**Goal of the exercise:** The answer consists of the lines from the line holding "Image resolution: width=1529" through the last line of the entries, retyped exactly, and nothing else. No pictures belong in it.
Top of Input records
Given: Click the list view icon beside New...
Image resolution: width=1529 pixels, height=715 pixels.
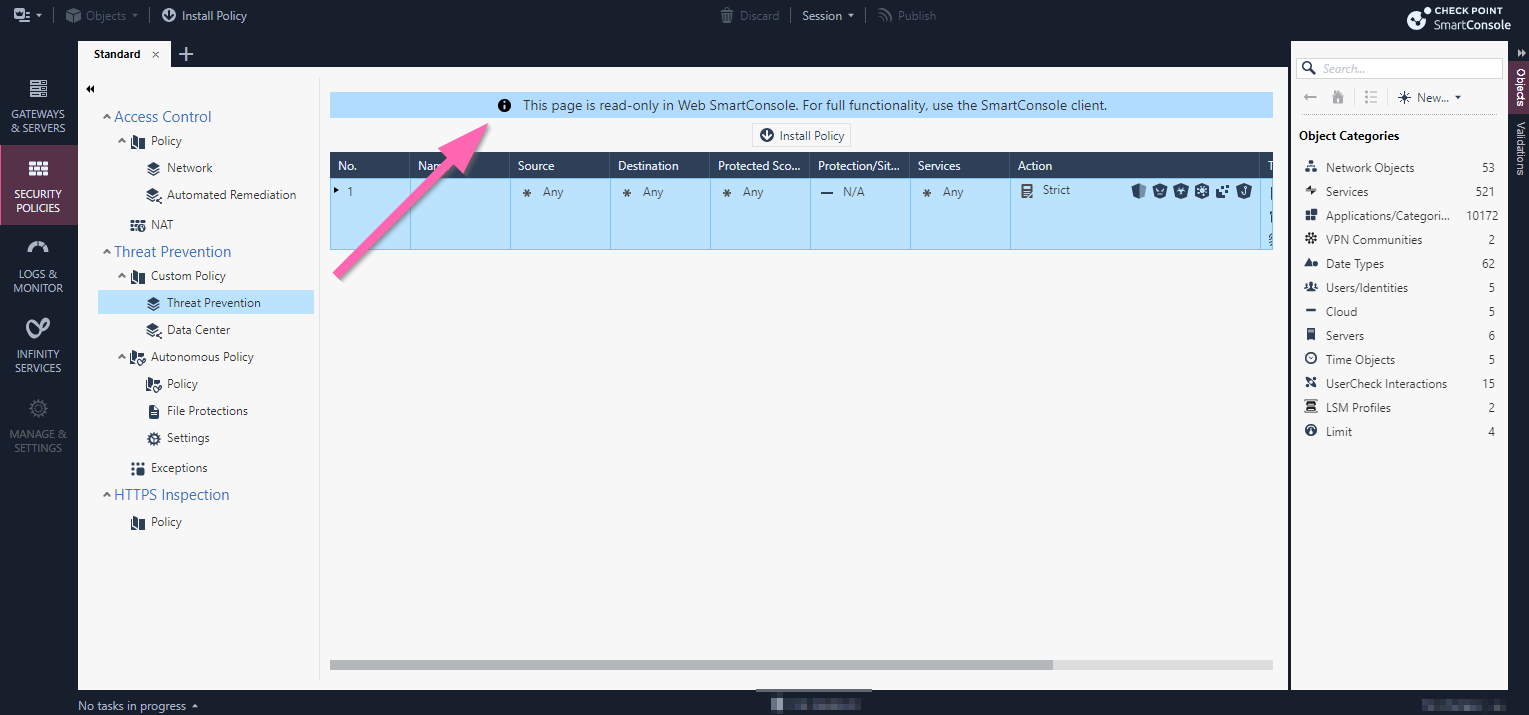Looking at the screenshot, I should tap(1371, 96).
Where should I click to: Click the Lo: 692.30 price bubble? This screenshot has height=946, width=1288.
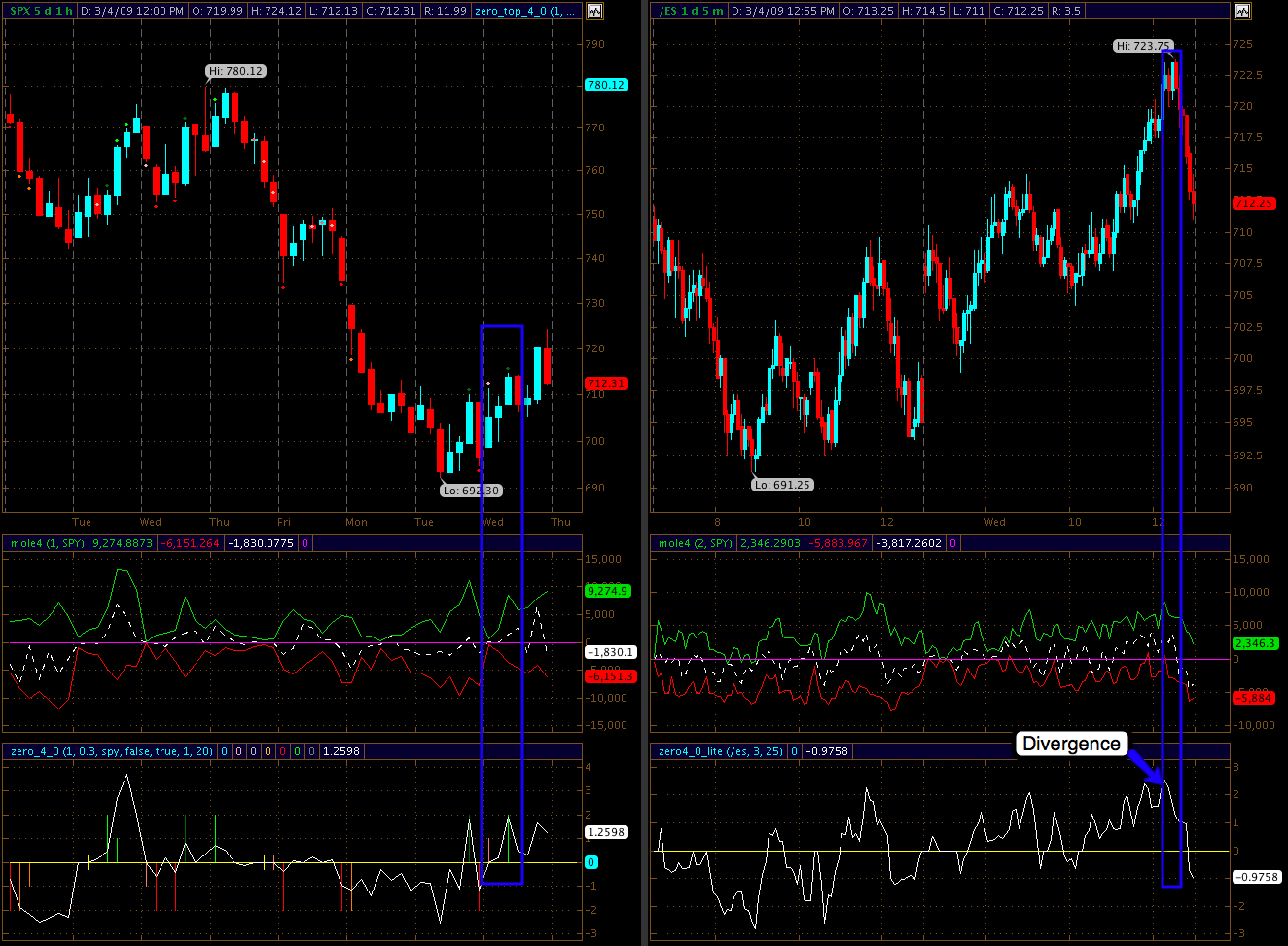coord(471,491)
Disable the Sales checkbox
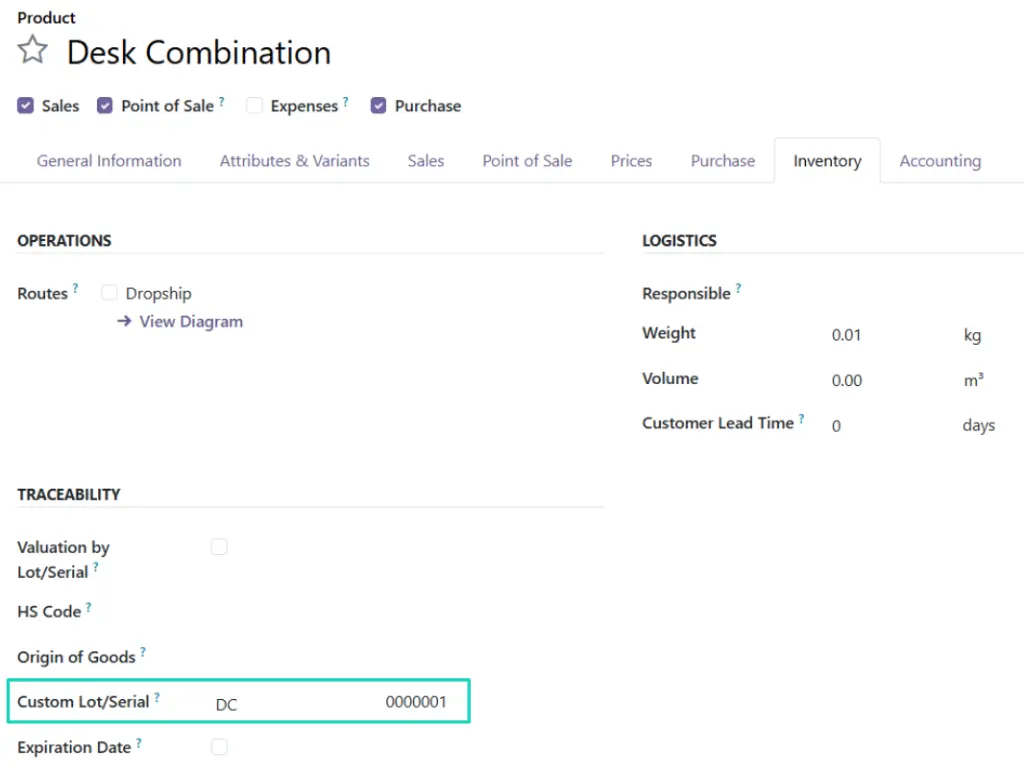 point(24,105)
Bottom of Input records
**Output of the task:**
Image resolution: width=1529 pixels, height=715 pixels.
Looking at the screenshot, I should tap(1371, 96).
Where should I click to: Click the Lo: 692.30 price bubble? This screenshot has height=946, width=1288.
coord(471,491)
Disable the Sales checkbox
 point(24,105)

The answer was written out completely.